Newsom sued the administration, and federal Judge Charles R. Breyer — a former President Clinton appointee who is overseeing the California bench trial — ruled the deployment was illegal.
However, hours later an appeals court rejected Breyer’s ruling which cleared the way for the mobilization to continue.
By July 1, nearly all of the National Guard members and Marines called to Los Angeles had been released, with around 300 still in the city.
Those remaining on duty are “supporting the request for assistance” from federal law enforcement agencies, William Harrington, former deputy chief of staff for the Army task force in charge of the Guard troops said in court Monday, according to the New York Times.
The trial could set a legal precedent for the extent of a commander-in-chief’s authority over the military on US soil.
Newsom’s lawyers are vehement that sending troops to Los Angeles violated the Posse Comitatus Act, an 1878 federal law prohibiting the president from using armed forces to engage in civil law enforcement.
Attorneys for the state also argue that by deploying troops over the objections of the governor and other California officials, Trump violated the 10th Amendment of the Constitution, which delineates the balance of power between the federal government and US states.
Also being alleged is that Trump and Secretary of Defense Pete Hegseth violated the Administrative Procedure Act, arguing they “lack authority to federalize members of the California National Guard without issuing such orders through Governor Newsom,” the complaint reads.

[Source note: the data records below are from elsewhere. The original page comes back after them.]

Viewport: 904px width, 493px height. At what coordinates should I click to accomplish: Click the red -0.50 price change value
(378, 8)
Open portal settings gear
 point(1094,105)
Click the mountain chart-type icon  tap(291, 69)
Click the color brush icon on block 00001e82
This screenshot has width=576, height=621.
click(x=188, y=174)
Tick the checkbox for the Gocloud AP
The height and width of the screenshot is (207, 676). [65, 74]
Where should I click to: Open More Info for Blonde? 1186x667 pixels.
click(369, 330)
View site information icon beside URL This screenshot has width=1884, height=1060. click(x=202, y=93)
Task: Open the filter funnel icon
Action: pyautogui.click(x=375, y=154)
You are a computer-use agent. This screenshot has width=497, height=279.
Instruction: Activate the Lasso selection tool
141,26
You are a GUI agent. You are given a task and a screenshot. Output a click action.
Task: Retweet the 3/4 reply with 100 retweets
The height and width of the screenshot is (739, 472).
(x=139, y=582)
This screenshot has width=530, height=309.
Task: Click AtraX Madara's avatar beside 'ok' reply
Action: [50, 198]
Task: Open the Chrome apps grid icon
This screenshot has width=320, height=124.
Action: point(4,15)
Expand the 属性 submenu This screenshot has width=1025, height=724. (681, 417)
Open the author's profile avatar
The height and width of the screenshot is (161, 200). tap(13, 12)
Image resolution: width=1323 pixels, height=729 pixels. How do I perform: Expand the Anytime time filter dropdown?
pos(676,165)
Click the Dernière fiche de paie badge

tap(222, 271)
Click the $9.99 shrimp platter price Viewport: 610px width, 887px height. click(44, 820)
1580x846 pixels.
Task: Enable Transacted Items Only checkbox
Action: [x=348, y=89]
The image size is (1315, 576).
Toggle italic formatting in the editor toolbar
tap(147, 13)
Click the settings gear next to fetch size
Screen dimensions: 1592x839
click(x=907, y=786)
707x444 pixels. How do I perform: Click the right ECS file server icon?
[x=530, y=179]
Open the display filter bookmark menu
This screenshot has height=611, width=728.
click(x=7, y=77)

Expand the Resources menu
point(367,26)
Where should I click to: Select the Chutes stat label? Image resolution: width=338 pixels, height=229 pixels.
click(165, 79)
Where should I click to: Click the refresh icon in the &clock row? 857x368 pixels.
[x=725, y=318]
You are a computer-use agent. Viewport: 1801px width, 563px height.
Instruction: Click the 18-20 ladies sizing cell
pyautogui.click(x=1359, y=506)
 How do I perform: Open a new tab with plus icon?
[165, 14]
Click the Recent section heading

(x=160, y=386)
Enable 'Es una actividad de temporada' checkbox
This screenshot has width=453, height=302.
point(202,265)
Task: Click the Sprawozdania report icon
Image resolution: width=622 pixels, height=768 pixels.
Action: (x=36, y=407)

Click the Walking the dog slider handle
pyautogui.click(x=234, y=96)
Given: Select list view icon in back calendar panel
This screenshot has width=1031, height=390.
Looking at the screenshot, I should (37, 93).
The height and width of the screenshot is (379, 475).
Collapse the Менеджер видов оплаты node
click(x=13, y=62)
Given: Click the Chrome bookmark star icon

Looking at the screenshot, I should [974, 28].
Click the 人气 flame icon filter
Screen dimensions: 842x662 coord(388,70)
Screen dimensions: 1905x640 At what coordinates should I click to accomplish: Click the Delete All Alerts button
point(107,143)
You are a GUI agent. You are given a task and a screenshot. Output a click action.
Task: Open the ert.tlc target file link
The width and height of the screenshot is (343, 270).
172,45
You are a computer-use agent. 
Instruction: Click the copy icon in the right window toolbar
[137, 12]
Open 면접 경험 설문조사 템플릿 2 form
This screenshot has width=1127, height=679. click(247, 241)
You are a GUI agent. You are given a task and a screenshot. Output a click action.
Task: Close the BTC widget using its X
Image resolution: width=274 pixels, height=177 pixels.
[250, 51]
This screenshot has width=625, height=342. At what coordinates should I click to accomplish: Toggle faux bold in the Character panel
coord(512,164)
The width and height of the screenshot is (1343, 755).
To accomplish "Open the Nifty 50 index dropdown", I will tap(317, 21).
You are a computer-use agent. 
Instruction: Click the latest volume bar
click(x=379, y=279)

Trump’s lawyers have staked their counter-argument on a little-known law — Section 12406(3) of the US Code — which permits the president to federalize the National Guard under certain circumstances.
Among them, if the US is in danger of being invaded or currently under invasion, if there is an ongoing rebellion or danger of one occurring, or if the president is unable “with the regular forces to execute the laws of the United States.”
Newsom and California are seeking a formal declaration from the court that Trump and Hegseth’s orders were illegal, as well as injunctive relief, which would prohibit future deployments of the California National Guard without the governor’s express approval.
The bench trial opened on the same day President Trump announced he was placing Washington, DC’s police department under federal control and deploying the National Guard to patrol the streets amid a surge of violent crime in the US capital.